Responding to the government's consultation on new property interference and interception of communications codes of practice, the president of the Law Society, Andrew Caplen, said that the potential for surveillance of lawyer-client communications could have a chilling effect.
'Suspecting that you cannot speak to your lawyer candidly or advise your client confidentially is corrosive of the entire legal process.'
He continued: 'The Law Society has long called for review and reform of the legislative framework for surveillance in the UK and for statutory guarantees recognising the importance of client-lawyer confidentiality.
'Now even the Parliamentary Intelligence and Security Committee has called for reform and we agree. Legal professional privilege is a fundamental common law right that underpins basic human rights including the right to a fair trial. The next government should move quickly to protect it.'
The Bar Council has also responded to the Home Office consultation and called for primary legislation to enshrine the protection of legal professional privilege.
'If parliament passes new laws on surveillance and intelligence, conversations between lawyers and clients must stay out of bounds for the security services,' said the chairman of the Bar, Alistair MacDonald QC, responding to the recent intelligence and security report.
'The committee is absolutely right: security service intrusion should not be "unconstrained" and privacy should only be compromised where there is "lawful purpose" and where it is "determined to be necessary and proportionate",' he added.
The Bar Council has insisted there must be a fundamental reform of the Regulation of Investigatory Powers Act 2000 (RIPA) and surveillance laws more generally.

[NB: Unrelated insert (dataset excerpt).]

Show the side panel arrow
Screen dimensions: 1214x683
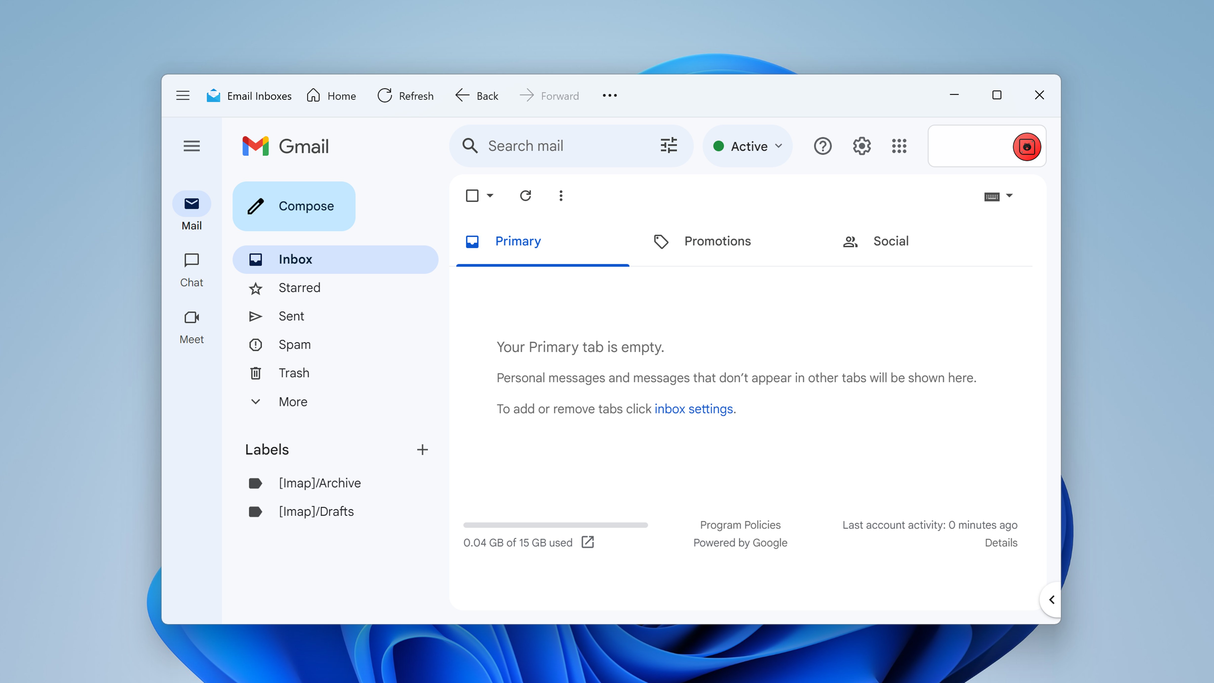tap(1051, 600)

The Bar Council states that where agencies suspect communications between lawyer and client are being used for the furtherance of criminal activity, they must consult an independent lawyer before proceeding with surveillance.
In addition, the council feels that the bar for targeting privileged information is too low, with threat to 'life or limb' and 'national security' covering an 'ill-defined range of circumstances'. The council instead proposes a higher threshold of 'an imminent threat of death or serious injury, or a severe threat to national security'.

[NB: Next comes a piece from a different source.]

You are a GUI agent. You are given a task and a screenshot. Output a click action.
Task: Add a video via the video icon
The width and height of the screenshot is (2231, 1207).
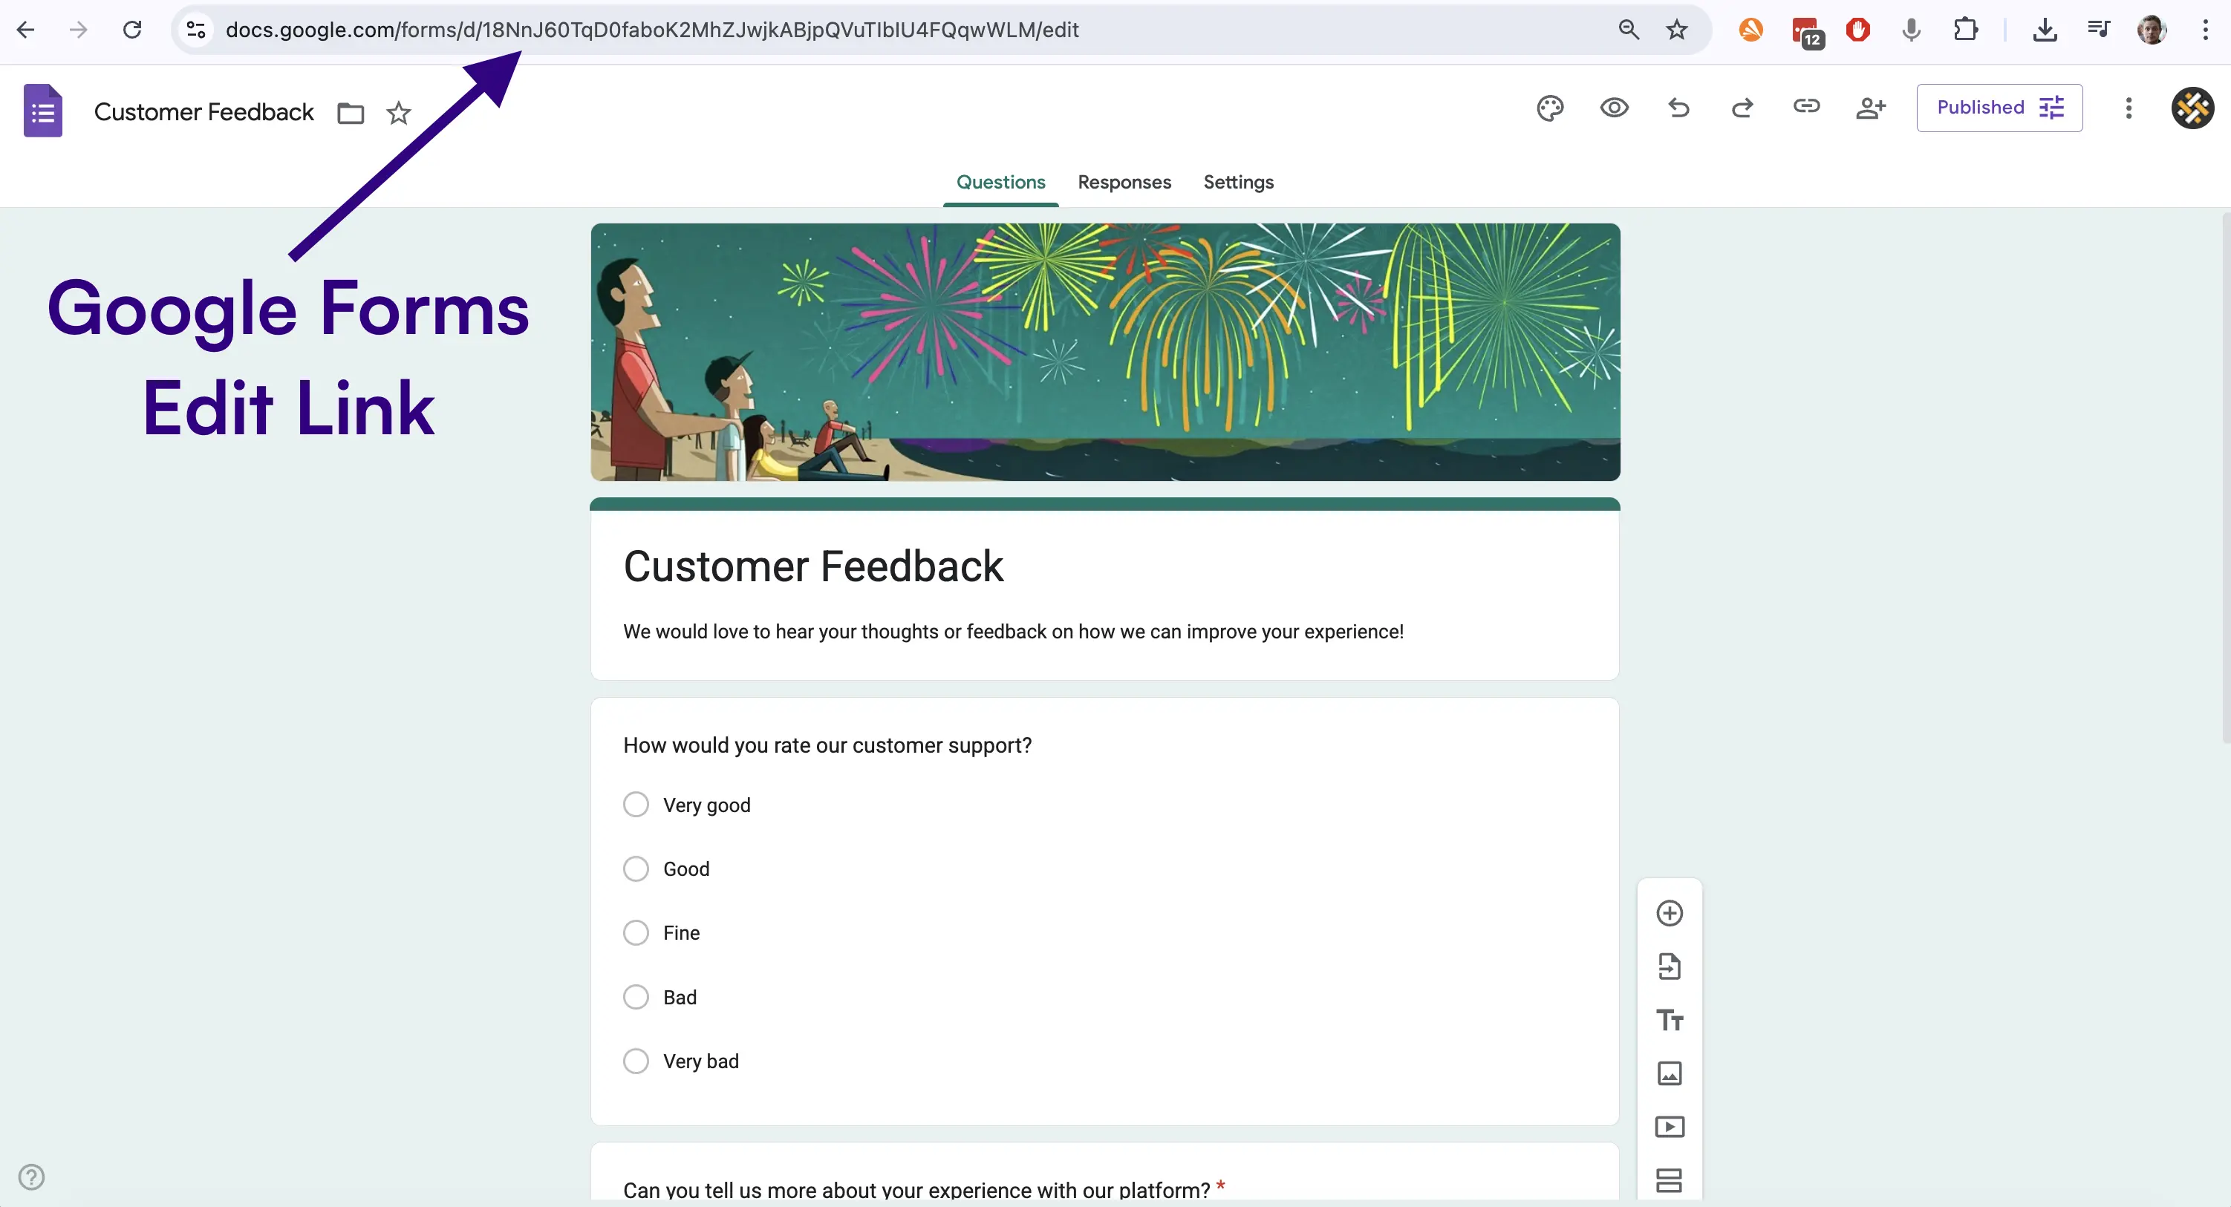point(1669,1126)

Further, when presented with an application to intercept privileged information, the Bar proposes that the Secretary of State must consider alternatives before granting permission. Inadvertently intercepted material must be securely destroyed.
Finally, the council argues that the government's proposal that a lawyer not be consulted 'other than in exceptional circumstances' does not treat the material with sufficient sensitivity and does not serve as an appropriate standard.
The consultation comes after a recent case against the security forces, which was brought by Abdel Hakim Belhaj, a Libyan opponent of the former Gaddafi regime. MI5, MI6, and GCHQ conceded that 'from January 2010, the regime for the interception/obtaining, analysis, use, disclosure and destruction of legally privileged material has not been in accordance with the law for the purposes of Article 8(2) of the European convention on human rights and was accordingly unlawful'.